IF you are one of those people who is tucked up in bed by 8pm and can’t seem to sleep in after 4am you might not be as unique as you think. Scientists have discovered that sufferers of what is called “advanced sleep phase” are more common than previously believed.

In people with the condition, their circadian rhythm is disrupted by an early release of the sleep hormone melatonin, along with a shift in body temperature.

Distinct from earlier rising with age or early waking due to depression, researchers believe at least one in 300 people have the condition but the figure could be a lot higher. Scientists from University of California San Francisco, writing in the journal Sleep, say that people with advanced sleep phase do get a good sleep.

Dr Louis Ptacek, professor of neurology at the UCSF School of Medicine said: “While most people struggle with getting out of bed at 4am or 5am, people with advanced sleep phase wake up naturally at this time, rested and ready to take on the day.

“These extreme early birds tend to function well in the daytime but may have trouble staying awake for social commitments in the evening.

“Advanced sleepers rouse more easily than others and are satisfied with an average of an extra five-to-10 minutes of sleep on non-work days, versus the 30-to-38 minutes more sleep of their non-advanced sleeper family members.”

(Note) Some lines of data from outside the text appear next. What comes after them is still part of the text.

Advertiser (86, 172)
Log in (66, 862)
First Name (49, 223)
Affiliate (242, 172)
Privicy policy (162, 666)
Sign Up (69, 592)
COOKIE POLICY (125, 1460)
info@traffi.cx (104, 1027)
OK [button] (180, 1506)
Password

Along with colleagues from the universities of Utah and Wisconsin, the team looked at data from a nine-year study at a sleep disorder clinic that reviewed 2,422 people. Of those, they ruled out 674 who suffered from sleep cycle problems and identified 12 in the remaining 1,748 who had advanced sleep phase.

However four of those declined further tests, leaving the team with 0.03 per cent of the total patients with the condition. But they believe the figure should be higher because many sufferers would not bother to go to a sleep clinic.

Mr Ptacek said: “Generally, we find it is the people with delayed sleep phase – those night owls that can’t sleep until as late as 7am – who are more likely to visit a sleep clinic. They have trouble getting up for work and frequently deal with chronic sleep deprivation.” Participants in the study had their sleep logged and melatonin, oxygen, brainwave, heart rate and breathing levels tested. Mr Ptacek added: “We hope the results of this study will not only raise awareness of advanced sleep phase but also help identify the circadian clock genes and any medical conditions they may influence.”